Em sua tentativa de aplicar a Fenomenologia ao exame da existência humana, como fez Heidegger, Sartre e outros autores franceses desenvolveram uma linguagem sofisticada, recheada de termos que caíram no gosto dos acadêmicos, mas se tornaram um obstáculo ao entendimento da doutrina inclusive entre os próprios intelectuais.

Sartre Jean-Paul Sartre (1905-1980)

Segue estritamente o pensamento de Husserl na análise da consciência em seus primeiros trabalhos, “A Imaginação” (1936) e “O Imaginário: Psicologia fenomenológica da imaginação” (1940), nos quais faz a distinção entre a consciência perceptual e a consciência imaginativa aplicando o conceito de intencionalidade de Husserl.

No seu “A Filosofia do Existencialismo”, de 1965, Sartre declara que "a subjetividade deve ser o ponto de partida" do pensamento existencialista, o que mostra que o existencialista é primeiramente um fenomenólogo. A negação de valores e o convite ao anarquismo implícitos na doutrina atraíram os pensadores de Esquerda e afastaram os conservadores de Direita.

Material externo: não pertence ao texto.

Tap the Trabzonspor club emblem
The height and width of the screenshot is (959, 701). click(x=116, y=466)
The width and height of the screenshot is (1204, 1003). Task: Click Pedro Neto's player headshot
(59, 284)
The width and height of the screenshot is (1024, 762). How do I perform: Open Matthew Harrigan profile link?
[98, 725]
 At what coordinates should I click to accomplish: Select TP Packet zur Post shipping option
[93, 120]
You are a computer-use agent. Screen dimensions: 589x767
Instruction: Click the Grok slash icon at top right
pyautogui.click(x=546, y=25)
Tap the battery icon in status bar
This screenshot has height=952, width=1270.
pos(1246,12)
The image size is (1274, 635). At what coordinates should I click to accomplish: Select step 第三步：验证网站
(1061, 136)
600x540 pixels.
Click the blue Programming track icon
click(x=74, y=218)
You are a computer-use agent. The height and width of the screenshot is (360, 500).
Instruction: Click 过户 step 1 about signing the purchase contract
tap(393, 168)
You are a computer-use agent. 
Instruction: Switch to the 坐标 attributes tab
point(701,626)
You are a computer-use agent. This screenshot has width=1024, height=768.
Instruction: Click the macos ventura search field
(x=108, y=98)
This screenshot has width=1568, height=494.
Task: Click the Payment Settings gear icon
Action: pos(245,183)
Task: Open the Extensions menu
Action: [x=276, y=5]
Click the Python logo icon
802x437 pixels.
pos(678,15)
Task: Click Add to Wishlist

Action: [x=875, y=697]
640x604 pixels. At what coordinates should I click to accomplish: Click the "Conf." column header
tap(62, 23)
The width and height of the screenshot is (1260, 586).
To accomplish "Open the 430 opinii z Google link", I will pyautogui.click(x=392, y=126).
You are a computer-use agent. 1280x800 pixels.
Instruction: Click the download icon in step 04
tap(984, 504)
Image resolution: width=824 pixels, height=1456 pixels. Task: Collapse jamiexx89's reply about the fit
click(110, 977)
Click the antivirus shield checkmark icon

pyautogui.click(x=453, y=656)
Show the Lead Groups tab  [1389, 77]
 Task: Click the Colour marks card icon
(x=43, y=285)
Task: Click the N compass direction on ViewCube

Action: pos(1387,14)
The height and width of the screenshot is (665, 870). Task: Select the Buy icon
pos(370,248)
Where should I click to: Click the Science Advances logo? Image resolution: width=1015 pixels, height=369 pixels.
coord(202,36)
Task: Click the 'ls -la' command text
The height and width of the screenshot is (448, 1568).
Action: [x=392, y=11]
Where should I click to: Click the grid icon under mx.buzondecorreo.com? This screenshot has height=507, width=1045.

A Fenomenologia e Outras Filosofias

O Empirismo

Galileu (1564-1642), é apontado como um dos fundadores do Empirismo pelo fato de aplicar aos objetos de estudo a experimentação, algo que possui seu limiar na atitude de Galileu em apontar sua luneta para o espaço, descobrindo posteriormente a não-existência das esferas celestes, tal qual determinavam as premissas de Aristóteles. Desta forma, Galileu lançou sua teoria com carência de provas (embora sua teoria fosse consistente e embasada no seu experimento) passando posteriormente por sessões da Inquisição Católica a fim de dirimir as dúvidas em relação ao sistema Aristotélico. A nova atitude naturalista de Galileu de dúvida e observação, inspirou Francis Bacon (1561-1626) a criar tábuas para o controle da experimentação e o estabelecimento de leis científicas, o que levou rapidamente o homem a novos conhecimentos no campo da astronomia, da química e da física. A mesma atitude de observação e interpretação natural levada ao estudo da mente e do conhecimento, deu origem à Corrente Empirista, que haveria de afetar profundamente a filosofia e criar o Positivismo, ou seja, o tratamento científico de todos os fatos e fenômenos, inclusive em Política.

John Locke

O filósofo empirista procurou no seu Essay Concerning Human Understanding (1690) demonstrar que todas as idéias são registros de impressões sensíveis (ou são derivadas de combinações, de associações entre essas idéias de origem sensível), e criticou o pensamento de Descartes (1596-1650) de que existiriam algumas idéias que seriam inatas - que o homem teria no espírito ao nascer -, como, por exemplo, a idéia de perfeição. Segundo John Locke, alguma coisa é enviada pelos objetos e é captada por nossos sentidos e dão causa à formação das idéias. Este pensamento é a base da teoria corpuscular da luz.

David Hume

Ainda mais contundente que seu predecessor, Locke, Hume negou o valor do raciocínio dedutivo e denunciou que a relação de causa e efeito não é suficiente como conhecimento, pois nada encontramos entre causa e efeito senão que um acidente costumeiramente se segue a outro. Estamos habituados a chamar o primeiro acidente de causa apenas porque ele sempre acontece antes do segundo que chamamos de efeito. Ou seja, um efeito não remonta necessariamente a sempre uma mesma causa. "O Sol nasce todos os dias", logo "O Sol nascerá amanhã". Segundo Hume, nada nos garante que NECESSARIAMENTE o sol nascerá amanhã. Entretanto, através do hábito, tomamos uma crença (belief) de que isso acontecerá.